Congestive heart failure (CHF) is often accompanied by high mortality rates. Therefore, accurate risk stratification is critically important in identifying high-risk patients who may benefit from advanced treatment (1–4). A number of clinical variables and biological markers have been applied over the last decade in predictive models of survival for patients with CHF (5,6), including inflammatory cytokines (7,8) high-sensitivity C-reactive protein (CRP) (9) natriuretic peptides (10,11) neurohormones (12) and oxidative stress (13), all of which are useful for diagnosis and prognosis. However, these biomarkers are very expensive to analyze and cost effectiveness must be considered when including markers in predictive models.

Anemia is a common feature of patients with CHF and it has important implications for the prognosis and treatment of CHF (14–17). A cause-and-effect relationship between anemia and CHF has not been demonstrated. Red blood cell distribution width (RDW) is a measure of the size variability in the red blood cell population and it is calculated as the standard deviation (SD) of the distribution of RDW divided by the mean corpuscular volume. Several studies have confirmed that RDW predicts mortality in acute coronary syndrome (18,19) and heart failure (20–22). However, the predictive value of RDW for in-hospital, and long-term outcomes for acute CHF and acute CHF predictive value relative to hemoglobin (Hgb) and anemia remain unknown (23).

The present study therefore investigated whether RDW is useful for risk stratification in patients hospitalized with acute exacerbation of CHF and analyzed the prognostic value of RDW compared with that of Hgb levels and anemia status.

Materials and methods

Patients

Patients with acute onset of CHF were consecutively enrolled in an observational study between January 2007 and December 2009. All patients were hospitalized at the cardiac care unit (CCU) of Juntendo University Hospital (Tokyo, Japan). Demographic and clinical information, as well as age, gender, New York Heart Association (NYHA) functional class, history of cigarette smoking, ischemic heart disease, hypertension, hyperlipidemia, atrial fibrillation, diabetes mellitus, chronic renal failure, hemodialysis and medications taken upon admission were obtained from medical records. Body mass index was calculated from height and weight data.
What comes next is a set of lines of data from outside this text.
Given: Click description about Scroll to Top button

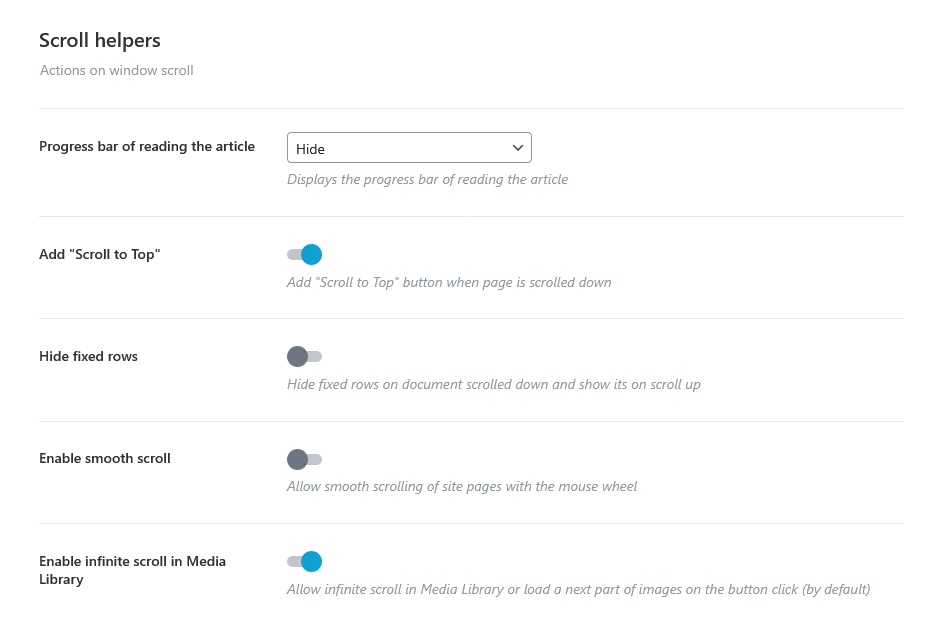Looking at the screenshot, I should (x=449, y=282).
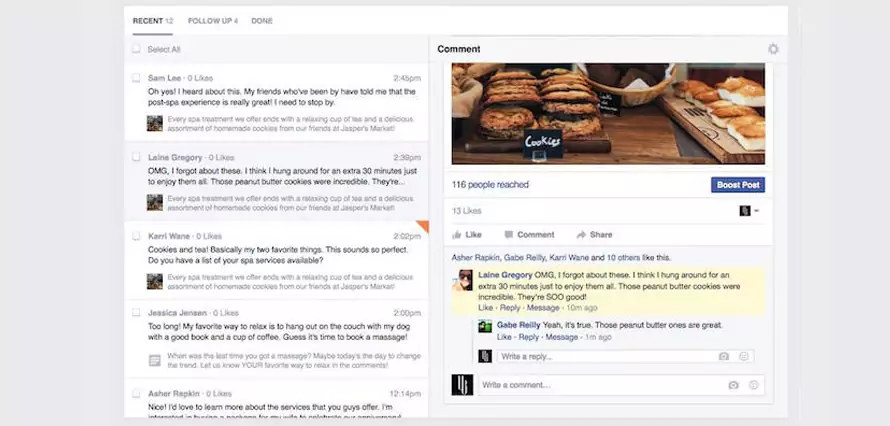Click the camera icon in the reply box
Screen dimensions: 890x426
(x=724, y=356)
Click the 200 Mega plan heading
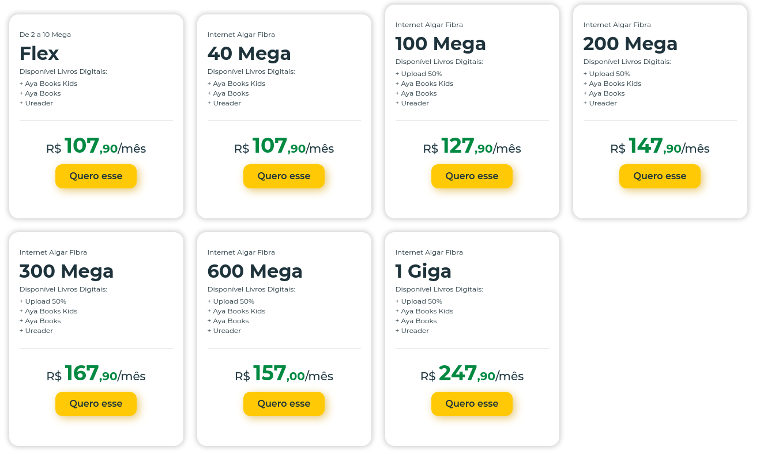The height and width of the screenshot is (454, 760). click(x=630, y=44)
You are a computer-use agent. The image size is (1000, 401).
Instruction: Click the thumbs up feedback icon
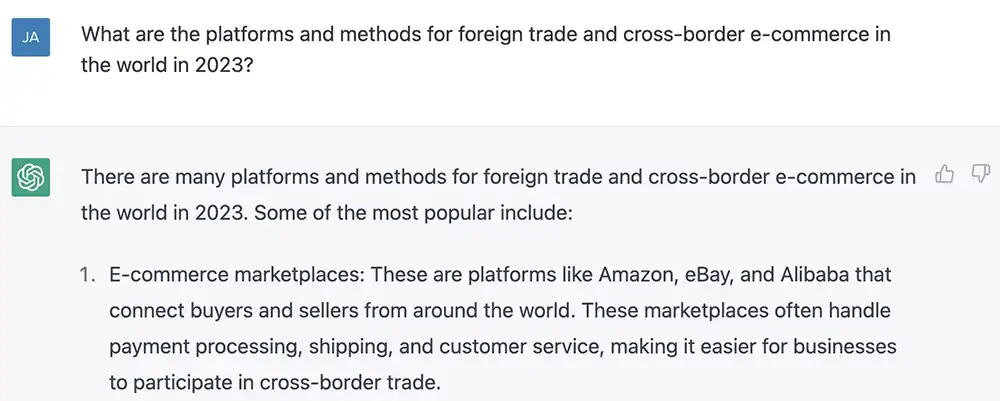pos(944,174)
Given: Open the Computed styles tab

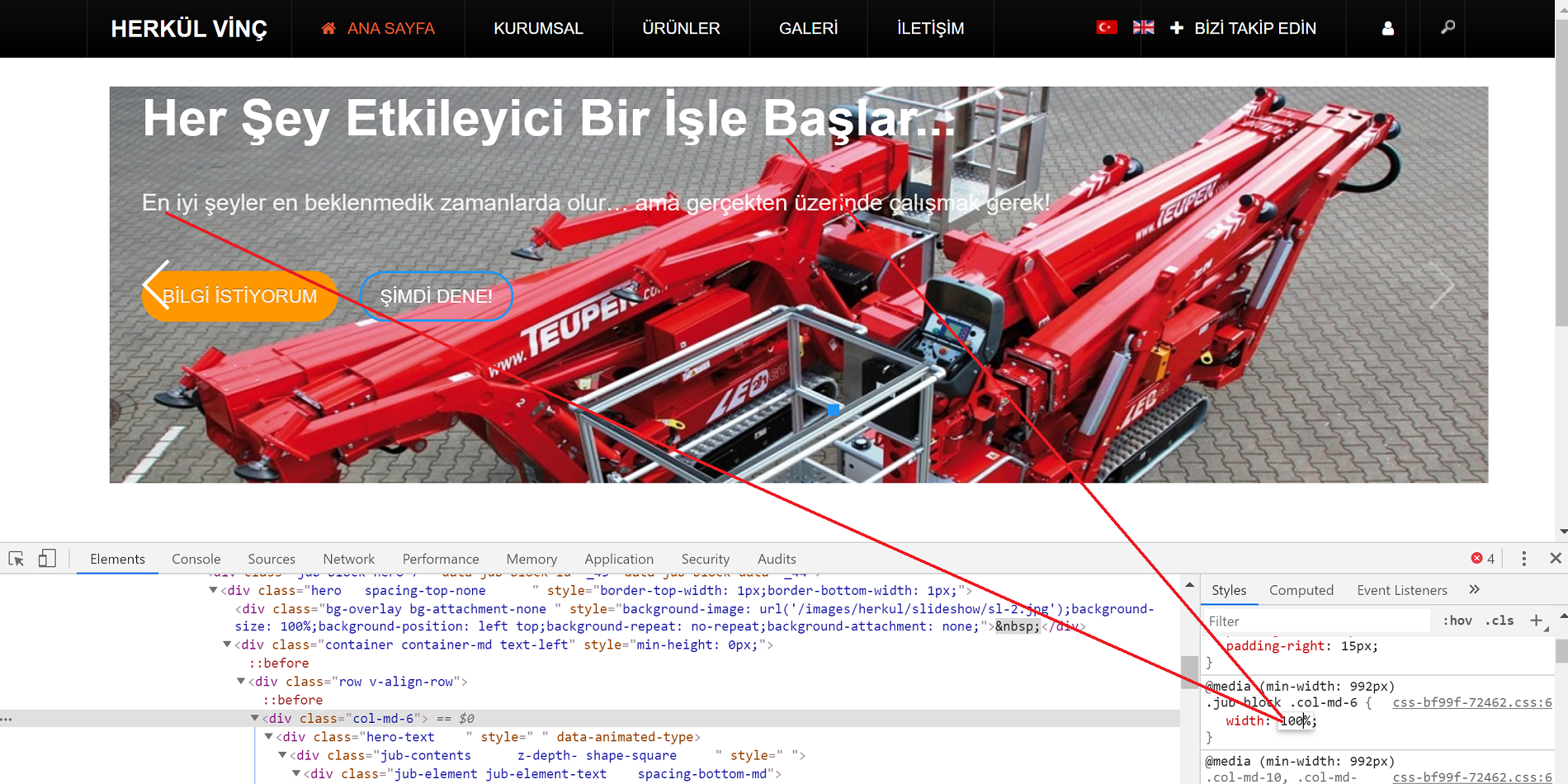Looking at the screenshot, I should tap(1301, 590).
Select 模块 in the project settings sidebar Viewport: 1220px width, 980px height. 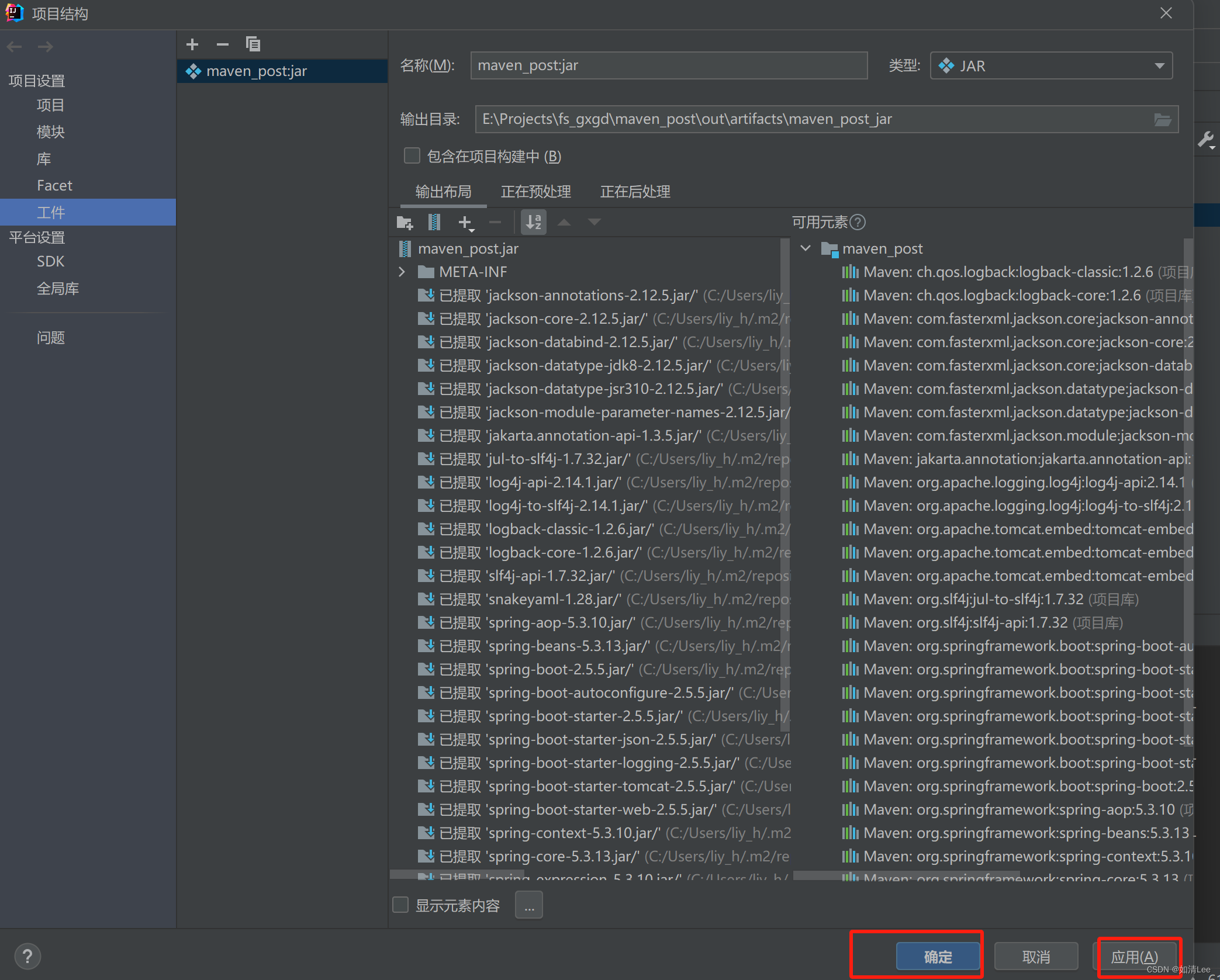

Cardiac structure and function was assessed by echocardiography using a hematology analyzer (HF-3000, Chengdu, China).

The patients were followed up by telephone, personal interviews and by reviewing electronic medical records. The endpoint for short-term outcomes was in-hospital mortality. Mortality from all causes and readmission to hospital with the onset of CHF were long-term endpoints. The end of the follow-up was June 2010. The current study was performed according to the ethics policies of Juntendo University Hospital and was approved by the internal review board. Informed consent was obtained from the patient.

Laboratory measurements

Blood samples were obtained immediately upon admission to the CCU and analyzed as quickly as possible in the clinical chemistry laboratory. Anemia was defined as Hgb <12 g/dl in women and <13 g/dl in men, according to the World Health Organization (WHO) criteria. Renal function was evaluated as the estimated glomerular filtration rate (eGFR), calculated according to the simplified modification of diet in renal disease (MDRD) equation: eGFR (ml/min/1.73 m2) = 186 × [serum creatinine (Scr)]−1.154 × (age)−0.203 × (0.742 if female) where Scr is the serum creatinine level in mg/dl.

Statistical analysis

Discrete variables were presented as frequency counts and ratios (%). Continuous variables were analyzed based on a normal distribution using the Shapiro-Wilk test. They were expressed as mean ± SD when normally distributed, or as medians with inter-quartile ranges (IQRs) if not. Proportions and means or medians were compared using the χ2 test, the two-tailed independent Student’s t-test, one-way analysis of variance (ANOVA) and the Wilcoxon or Kruskal-Wallis one-way ANOVA test. Univariable correlations were examined using the Pearson’s correlation coefficient in the context of normality, whereas correlations among non-normally distributed variables were examined using the Spearman’s rho test. Variables with a retention P-value of 0.10 in the univariate analysis were entered into a multivariable linear regression model. Variables with non-normal distributions were log-transformed prior to being entered into this model.

Independent predictors of short- and long-term outcomes were identified using the logistic regression and Cox proportional hazard models, respectively. Kaplan-Meier accumulated survival curves were constructed and log-rank values were calculated to assess their statistical significance.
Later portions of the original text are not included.